An den Wänden hingen farbenfrohe Ölgemälde von Stränden und Bergen. Sie schienen aus der Hand ein und desselben Künstlers zu stammen und Merci entdeckte auf dreien in der rechten unteren Ecke die Signatur GK. Sie machte sich eine Notiz, dass sie Gwens Geburtsnamen überprüfen musste.

Es gab mehrere Fotos von Archie und Gwen. Archie hatte einen kräftigen Hals, ein breites, freundliches Gesicht und ausgeprägte Grübchen. Glatte kurze Haare. Gesunde Zähne. Gwens Gesicht war glatt und fest, wohlproportioniert mit einer hohen Stirn. Ausdrucksstarke Augen. Intelligent und sinnlich. Acht der Fotos waren professionelle Porträts, auf deren unterem Rand Messingplättchen mit dem jeweiligen Datum angebracht waren. Das erste trug die Jahreszahl 1994 und stammte von Gwens und Archies Hochzeit.

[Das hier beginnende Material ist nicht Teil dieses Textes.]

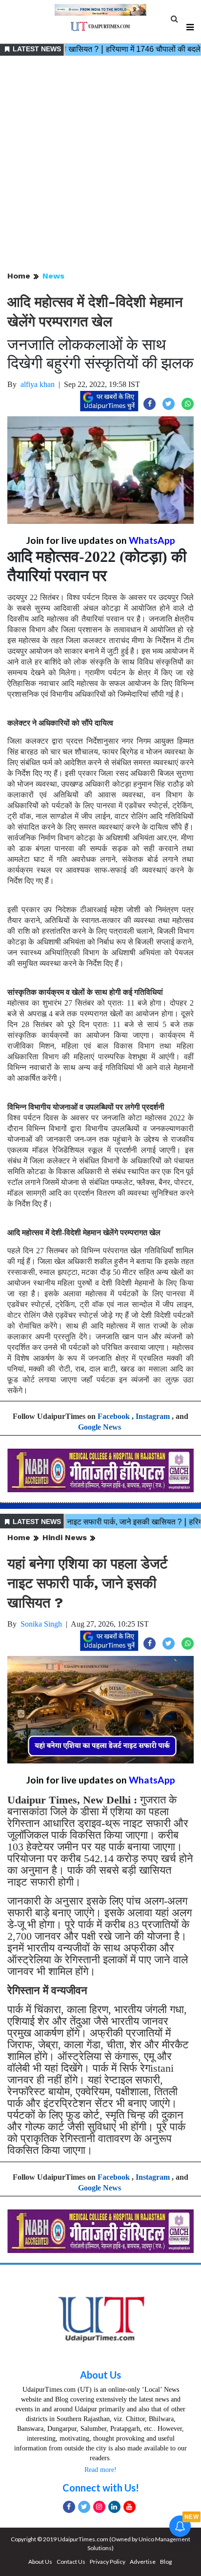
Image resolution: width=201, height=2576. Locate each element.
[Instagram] (99, 2507)
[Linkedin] (114, 2507)
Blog (166, 2561)
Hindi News (64, 1537)
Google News (99, 1427)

Merci betrachtete die Fotos und das jeweilige Datum, an denen sich gut ablesen ließ, wie die Wildcrafts gemeinsam Jahr für Jahr älter geworden waren. Zuerst sahen sie aus wie ein Paar auf einem High-School-Ball. Zuletzt wirkten sie wie eins dieser Paare in Hochglanzmagazinen. Dazwischen lagen sechs Jahre, in denen sich nach und nach gutes Aussehen und Schönheit entwickelt hatten.

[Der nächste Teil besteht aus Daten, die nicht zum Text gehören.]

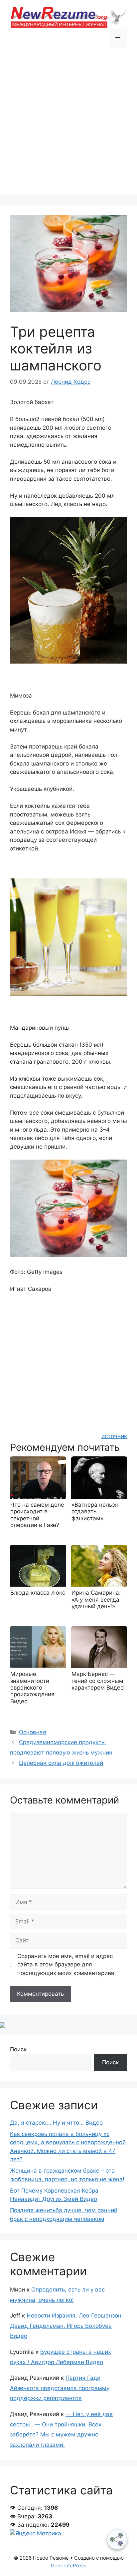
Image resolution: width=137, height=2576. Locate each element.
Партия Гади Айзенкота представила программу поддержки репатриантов (59, 2387)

Tot in ihrem Badezimmer in der Nacht nach ihrem Geburtstag. In den Kopf geschossen im eigenen Garten.

Einer von uns.

Merci trat an den Synthesizer und blickte auf die Tasten und Knöpfe, dann auf die Regler des Mischpults. Sie bemerkte das Mikrophon an einem Ständer neben dem Keyboard. Die schwarze Farbe auf dem Metallgitter war von Gwen Wildcrafts Lippen abgenutzt, stattdessen hatte sich dort rote Farbe abgelagert, wohl von ihrem Lippenstift.

»Ich schalte das Bandgerät ein«, sagte Zamorra.

Die Lautsprecher knisterten, und Merci sah ihm zu, wie er die Lautstärke herunterdrehte. Ein sanftes viertaktiges Intro, dann ein weiteres, intensiveres, als probierte die Musizierende beim Spielen, was besser klang. Dann setzte eine hohe, klare Frauenstimme ein. Nicht kraftvoll, eher gehaucht und zart:

 

We went out and got it all

Gold and diamonds wall to wall

And I got you and you got me

We’re who everybody wants to be

Turn it up loud turn it up high

Do what you have to

But dont say good-bye

Dont even joke about saying good-bye

 

Merci nahm ihr blaues Notizbuch heraus und schrieb auf: Dep. 2, 30, $40T Jahresgeh/Frau, 26, malt & macht Musik/Haus 1 Mio aufwärts/Pool, Einr teuer/ÜP$.

Zamorra schaltete die Musik mitten im Stück aus.

Einen Moment lang stand Merci in der schrecklichen Stille. Als ein grün uniformiertes Muskelpaket das Zimmer betrat, drehte sie sich um. »Der Zeuge wartet draußen. Einhundertfünfzig Schritte von der Stelle, wo er den Schuss gehört hat, bis zu dieser Haustür.«

»Gute Arbeit, Dobbs.«

Drei

 

»Es war eine großkalibrige Handfeuerwaffe«, sagte der Zeuge.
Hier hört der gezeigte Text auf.